**PROBLEM REQUIREMENTS:** Reproduce the listing below word for word, every line in its original order.

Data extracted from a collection
>>>>

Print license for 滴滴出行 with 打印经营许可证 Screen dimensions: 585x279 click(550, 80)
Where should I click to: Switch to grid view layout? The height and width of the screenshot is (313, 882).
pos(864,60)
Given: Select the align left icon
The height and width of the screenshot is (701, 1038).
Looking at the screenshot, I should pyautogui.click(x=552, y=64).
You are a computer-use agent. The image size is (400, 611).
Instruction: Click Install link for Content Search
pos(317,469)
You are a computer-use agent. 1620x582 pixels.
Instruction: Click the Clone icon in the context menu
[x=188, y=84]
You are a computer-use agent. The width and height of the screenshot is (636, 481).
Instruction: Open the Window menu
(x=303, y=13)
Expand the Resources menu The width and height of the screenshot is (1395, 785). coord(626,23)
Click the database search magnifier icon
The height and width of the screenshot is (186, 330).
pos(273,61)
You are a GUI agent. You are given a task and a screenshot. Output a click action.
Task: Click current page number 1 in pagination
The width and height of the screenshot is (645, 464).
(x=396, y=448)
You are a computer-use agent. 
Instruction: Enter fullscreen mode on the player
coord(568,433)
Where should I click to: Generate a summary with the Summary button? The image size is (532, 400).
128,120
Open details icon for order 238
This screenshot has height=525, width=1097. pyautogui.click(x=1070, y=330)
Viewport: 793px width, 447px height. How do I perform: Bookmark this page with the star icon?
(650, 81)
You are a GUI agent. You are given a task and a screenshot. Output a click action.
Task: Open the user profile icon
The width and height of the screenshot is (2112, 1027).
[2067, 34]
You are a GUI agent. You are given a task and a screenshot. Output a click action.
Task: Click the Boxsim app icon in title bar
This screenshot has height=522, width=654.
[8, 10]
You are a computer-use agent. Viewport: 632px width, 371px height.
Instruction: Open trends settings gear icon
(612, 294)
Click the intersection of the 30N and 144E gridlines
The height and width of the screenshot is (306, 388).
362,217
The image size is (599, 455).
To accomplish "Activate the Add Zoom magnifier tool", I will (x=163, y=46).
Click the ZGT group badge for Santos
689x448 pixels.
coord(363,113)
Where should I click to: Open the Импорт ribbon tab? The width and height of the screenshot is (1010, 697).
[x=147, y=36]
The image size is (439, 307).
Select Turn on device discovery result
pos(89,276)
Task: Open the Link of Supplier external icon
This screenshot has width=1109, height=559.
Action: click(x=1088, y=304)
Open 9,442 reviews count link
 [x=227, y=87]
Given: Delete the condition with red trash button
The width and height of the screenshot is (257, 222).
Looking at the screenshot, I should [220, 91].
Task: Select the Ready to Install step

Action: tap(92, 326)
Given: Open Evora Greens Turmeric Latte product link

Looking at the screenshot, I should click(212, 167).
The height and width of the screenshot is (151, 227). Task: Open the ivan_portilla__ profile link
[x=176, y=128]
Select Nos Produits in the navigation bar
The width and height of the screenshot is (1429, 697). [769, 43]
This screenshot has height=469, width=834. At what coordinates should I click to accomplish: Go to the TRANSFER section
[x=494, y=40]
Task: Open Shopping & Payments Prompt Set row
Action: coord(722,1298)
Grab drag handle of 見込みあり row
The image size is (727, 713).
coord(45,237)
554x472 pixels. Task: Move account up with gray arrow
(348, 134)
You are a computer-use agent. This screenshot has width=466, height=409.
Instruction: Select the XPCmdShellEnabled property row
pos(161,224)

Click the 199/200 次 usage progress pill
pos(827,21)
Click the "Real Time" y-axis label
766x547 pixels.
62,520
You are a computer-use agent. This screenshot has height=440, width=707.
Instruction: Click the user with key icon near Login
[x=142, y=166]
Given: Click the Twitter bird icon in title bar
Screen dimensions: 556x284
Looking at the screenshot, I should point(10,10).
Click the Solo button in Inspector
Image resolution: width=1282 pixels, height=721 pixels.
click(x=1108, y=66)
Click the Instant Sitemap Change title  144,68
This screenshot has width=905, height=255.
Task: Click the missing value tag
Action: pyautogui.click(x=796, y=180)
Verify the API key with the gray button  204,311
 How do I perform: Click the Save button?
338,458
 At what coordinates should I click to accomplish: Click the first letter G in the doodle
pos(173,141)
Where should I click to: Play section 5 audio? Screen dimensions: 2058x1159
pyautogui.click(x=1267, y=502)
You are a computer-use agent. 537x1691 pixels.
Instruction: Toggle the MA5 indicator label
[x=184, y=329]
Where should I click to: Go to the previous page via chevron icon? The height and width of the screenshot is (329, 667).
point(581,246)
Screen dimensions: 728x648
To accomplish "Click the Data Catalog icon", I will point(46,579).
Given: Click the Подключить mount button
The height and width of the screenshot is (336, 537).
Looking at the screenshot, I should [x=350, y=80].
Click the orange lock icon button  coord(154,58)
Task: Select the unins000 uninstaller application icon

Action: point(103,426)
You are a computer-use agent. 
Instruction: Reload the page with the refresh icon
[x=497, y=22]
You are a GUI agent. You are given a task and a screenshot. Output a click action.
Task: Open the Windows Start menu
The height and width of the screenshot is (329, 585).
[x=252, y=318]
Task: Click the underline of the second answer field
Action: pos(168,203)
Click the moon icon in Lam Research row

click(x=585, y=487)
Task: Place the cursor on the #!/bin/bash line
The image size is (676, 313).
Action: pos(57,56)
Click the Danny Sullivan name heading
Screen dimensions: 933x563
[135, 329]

<<<<

**CORRECT ANSWER:**
Print license for 滴滴出行 with 打印经营许可证 Screen dimensions: 585x279 click(550, 80)
Where should I click to: Switch to grid view layout? The height and width of the screenshot is (313, 882).
pos(864,60)
Given: Select the align left icon
The height and width of the screenshot is (701, 1038).
Looking at the screenshot, I should pyautogui.click(x=552, y=64).
You are a computer-use agent. The image size is (400, 611).
Instruction: Click Install link for Content Search
pos(317,469)
You are a computer-use agent. 1620x582 pixels.
Instruction: Click the Clone icon in the context menu
[x=188, y=84]
You are a computer-use agent. The width and height of the screenshot is (636, 481).
Instruction: Open the Window menu
(x=303, y=13)
Expand the Resources menu The width and height of the screenshot is (1395, 785). coord(626,23)
Click the database search magnifier icon
The height and width of the screenshot is (186, 330).
pos(273,61)
You are a GUI agent. You are given a task and a screenshot. Output a click action.
Task: Click current page number 1 in pagination
The width and height of the screenshot is (645, 464).
(x=396, y=448)
You are a computer-use agent. 
Instruction: Enter fullscreen mode on the player
coord(568,433)
Where should I click to: Generate a summary with the Summary button? The image size is (532, 400).
128,120
Open details icon for order 238
This screenshot has height=525, width=1097. pyautogui.click(x=1070, y=330)
Viewport: 793px width, 447px height. How do I perform: Bookmark this page with the star icon?
(650, 81)
You are a GUI agent. You are given a task and a screenshot. Output a click action.
Task: Open the user profile icon
The width and height of the screenshot is (2112, 1027).
[2067, 34]
You are a GUI agent. You are given a task and a screenshot. Output a click action.
Task: Click the Boxsim app icon in title bar
This screenshot has height=522, width=654.
[8, 10]
You are a computer-use agent. Viewport: 632px width, 371px height.
Instruction: Open trends settings gear icon
(612, 294)
Click the intersection of the 30N and 144E gridlines
The height and width of the screenshot is (306, 388).
362,217
The image size is (599, 455).
To accomplish "Activate the Add Zoom magnifier tool", I will (x=163, y=46).
Click the ZGT group badge for Santos
689x448 pixels.
coord(363,113)
Where should I click to: Open the Импорт ribbon tab? The width and height of the screenshot is (1010, 697).
[x=147, y=36]
The image size is (439, 307).
Select Turn on device discovery result
pos(89,276)
Task: Open the Link of Supplier external icon
This screenshot has width=1109, height=559.
Action: click(x=1088, y=304)
Open 9,442 reviews count link
 [x=227, y=87]
Given: Delete the condition with red trash button
The width and height of the screenshot is (257, 222).
Looking at the screenshot, I should [220, 91].
Task: Select the Ready to Install step

Action: tap(92, 326)
Given: Open Evora Greens Turmeric Latte product link

Looking at the screenshot, I should click(212, 167).
The height and width of the screenshot is (151, 227). Task: Open the ivan_portilla__ profile link
[x=176, y=128]
Select Nos Produits in the navigation bar
The width and height of the screenshot is (1429, 697). [769, 43]
This screenshot has height=469, width=834. At what coordinates should I click to accomplish: Go to the TRANSFER section
[x=494, y=40]
Task: Open Shopping & Payments Prompt Set row
Action: coord(722,1298)
Grab drag handle of 見込みあり row
The image size is (727, 713).
coord(45,237)
554x472 pixels. Task: Move account up with gray arrow
(348, 134)
You are a computer-use agent. This screenshot has width=466, height=409.
Instruction: Select the XPCmdShellEnabled property row
pos(161,224)

Click the 199/200 次 usage progress pill
pos(827,21)
Click the "Real Time" y-axis label
766x547 pixels.
62,520
You are a computer-use agent. This screenshot has height=440, width=707.
Instruction: Click the user with key icon near Login
[x=142, y=166]
Given: Click the Twitter bird icon in title bar
Screen dimensions: 556x284
Looking at the screenshot, I should point(10,10).
Click the Solo button in Inspector
Image resolution: width=1282 pixels, height=721 pixels.
click(x=1108, y=66)
Click the Instant Sitemap Change title  144,68
This screenshot has width=905, height=255.
Task: Click the missing value tag
Action: pyautogui.click(x=796, y=180)
Verify the API key with the gray button  204,311
 How do I perform: Click the Save button?
338,458
 At what coordinates should I click to accomplish: Click the first letter G in the doodle
pos(173,141)
Where should I click to: Play section 5 audio? Screen dimensions: 2058x1159
pyautogui.click(x=1267, y=502)
You are a computer-use agent. 537x1691 pixels.
Instruction: Toggle the MA5 indicator label
[x=184, y=329]
Where should I click to: Go to the previous page via chevron icon? The height and width of the screenshot is (329, 667).
point(581,246)
Screen dimensions: 728x648
To accomplish "Click the Data Catalog icon", I will point(46,579).
Given: Click the Подключить mount button
The height and width of the screenshot is (336, 537).
Looking at the screenshot, I should [x=350, y=80].
Click the orange lock icon button  coord(154,58)
Task: Select the unins000 uninstaller application icon

Action: point(103,426)
You are a computer-use agent. 
Instruction: Reload the page with the refresh icon
[x=497, y=22]
You are a GUI agent. You are given a task and a screenshot. Output a click action.
Task: Open the Windows Start menu
The height and width of the screenshot is (329, 585).
[x=252, y=318]
Task: Click the underline of the second answer field
Action: pos(168,203)
Click the moon icon in Lam Research row

click(x=585, y=487)
Task: Place the cursor on the #!/bin/bash line
The image size is (676, 313).
Action: pos(57,56)
Click the Danny Sullivan name heading
Screen dimensions: 933x563
[135, 329]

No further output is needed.